The other thing we don't quite have a good answer for with this test is how we might meaningfully graph it in a way that can sensibly be interpreted from the graph data alone. Both the raw data and the χ2 statistic are expected to increase in value over time if the stream is good, as the total number of bits that have been observed increases. The p-value has an element of discontinuity to it, since the number of degrees of freedom used to calculate it from the χ2 statistic will also grow over time, as longer runs become more probable when the total number of bits in the stream being measured increases. The correct number of degrees of freedom itself is also somewhat subjective, for a test like this it is common to only include the bins where the expected number of results is greater than 5, but that is merely a convention, which while experimentally reasonable for many data sets and widely accepted, has no strong theoretical basis. All of that being before we consider the simple fact that there are actually quite a lot of numbers in that measurement, any or all of which might individually show some real anomaly that is more interesting than the overall goodness of fit to the expected distribution.

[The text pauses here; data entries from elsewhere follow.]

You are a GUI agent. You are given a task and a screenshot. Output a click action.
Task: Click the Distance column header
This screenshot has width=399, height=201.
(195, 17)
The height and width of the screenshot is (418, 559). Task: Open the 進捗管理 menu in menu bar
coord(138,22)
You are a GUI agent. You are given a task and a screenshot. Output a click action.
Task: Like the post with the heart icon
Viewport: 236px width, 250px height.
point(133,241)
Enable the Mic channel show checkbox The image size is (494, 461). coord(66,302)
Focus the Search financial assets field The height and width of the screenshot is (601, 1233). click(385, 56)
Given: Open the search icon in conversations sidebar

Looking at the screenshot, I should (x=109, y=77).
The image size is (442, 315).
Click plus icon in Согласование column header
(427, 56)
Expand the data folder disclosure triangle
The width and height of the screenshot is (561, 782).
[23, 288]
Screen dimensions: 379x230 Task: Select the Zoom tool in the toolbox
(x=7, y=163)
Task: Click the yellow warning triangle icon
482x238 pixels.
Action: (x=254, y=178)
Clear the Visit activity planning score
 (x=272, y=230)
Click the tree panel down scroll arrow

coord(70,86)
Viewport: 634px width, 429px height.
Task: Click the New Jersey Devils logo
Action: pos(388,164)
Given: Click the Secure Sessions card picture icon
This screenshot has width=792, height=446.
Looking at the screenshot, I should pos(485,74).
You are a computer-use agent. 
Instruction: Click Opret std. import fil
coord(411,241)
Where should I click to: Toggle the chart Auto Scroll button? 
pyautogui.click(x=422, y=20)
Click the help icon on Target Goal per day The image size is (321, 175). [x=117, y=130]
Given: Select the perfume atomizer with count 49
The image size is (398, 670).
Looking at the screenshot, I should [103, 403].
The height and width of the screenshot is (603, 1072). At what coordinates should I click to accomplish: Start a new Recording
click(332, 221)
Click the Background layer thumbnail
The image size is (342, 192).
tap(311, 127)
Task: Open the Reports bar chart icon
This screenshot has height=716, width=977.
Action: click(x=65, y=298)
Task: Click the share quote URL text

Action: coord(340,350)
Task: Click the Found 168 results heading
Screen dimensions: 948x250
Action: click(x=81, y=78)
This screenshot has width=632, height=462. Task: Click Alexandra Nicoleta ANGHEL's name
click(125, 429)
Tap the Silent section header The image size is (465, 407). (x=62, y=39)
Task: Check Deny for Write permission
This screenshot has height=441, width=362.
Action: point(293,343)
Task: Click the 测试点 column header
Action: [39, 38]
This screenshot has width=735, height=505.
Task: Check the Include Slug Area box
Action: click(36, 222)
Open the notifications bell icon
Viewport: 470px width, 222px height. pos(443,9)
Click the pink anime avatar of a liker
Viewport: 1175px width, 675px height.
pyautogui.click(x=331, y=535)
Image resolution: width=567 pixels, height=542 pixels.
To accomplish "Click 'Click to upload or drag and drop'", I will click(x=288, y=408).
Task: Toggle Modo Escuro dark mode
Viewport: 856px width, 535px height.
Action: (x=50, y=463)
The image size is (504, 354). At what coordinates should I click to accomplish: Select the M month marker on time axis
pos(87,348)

So we're open to good suggestions about how people might think we can report on that one better, in ways that would be useful to them, but for now we just make the full report able to be requested at any time (in both machine and human readable forms). The user-friendly output of that looks something like this.

Other tests

In the early stages of developing this, we searched for and dabbled with just about every kind of test, or published tool for testing, that we could find which looked even half plausibly able to detect some kind of flaw. As our designs moved from well that didn't take long to break to We're going to need a bigger hammer, the tests that are described above were basically the only ones that so far have proved themselves enduringly useful at finding things that something else might not, or at the very least at possibly finding them more quickly.

Plotting samples visually, in various dimensions and after various manipulations, had an early appeal. It's widely claimed that our eyes are sensitive to patterns that other tests might miss, and who doesn't like pretty pictures as proof of something or another – but the reality was that this was a relatively poor way to detect anything but the most glaring departures from a random distribution, and only useful over relatively small sets of samples at that.

Which isn't to say that's not a useful test to subject PRNG algorithms to, where ultimately there is some known mathematical structure to the samples whether it is easy to see in this way or not. We also can't totally rule out that there may be some clever mapping of samples that could be done which we so far missed, but we tried a number of methods, and once our prototypes got even remotely good, the other tests were still finding things that were completely invisible (or at least far from being visually obvious) in every plot, no matter how hard we squinted at them or what dimensions or domains we tried warping the samples into.

We found a bunch of other test suites which people had created, some supposedly general purpose, and some for analysing very specific uses of random numbers, but all of those fell by the wayside pretty quickly too. Maybe we missed something actually good there too, and if we did, we'd love to hear about it and put it to the test, but right now, any such things are at least as secret to us still as we hope the entropy from the current BitBabbler designs really is.

Which also isn't to say these are the only tests that you should run, or the only tests that we will ever run. It cannot be emphasised enough that there is simply no way to prove that any source really is random, the best thing that we can do is succeed at proving that some sources most definitely are not, and not let failure to do so get in the way of continuing to try to prove that the rest of them are not either. We're making the BitBabbler devices available more widely now because we are consistently failing at that – but we know we won't ever really be able to trust them unless all of the rest of you fail at that too! The more people we have diligently trying to do that, the better off everyone who needs a trusted source of entropy ultimately will be.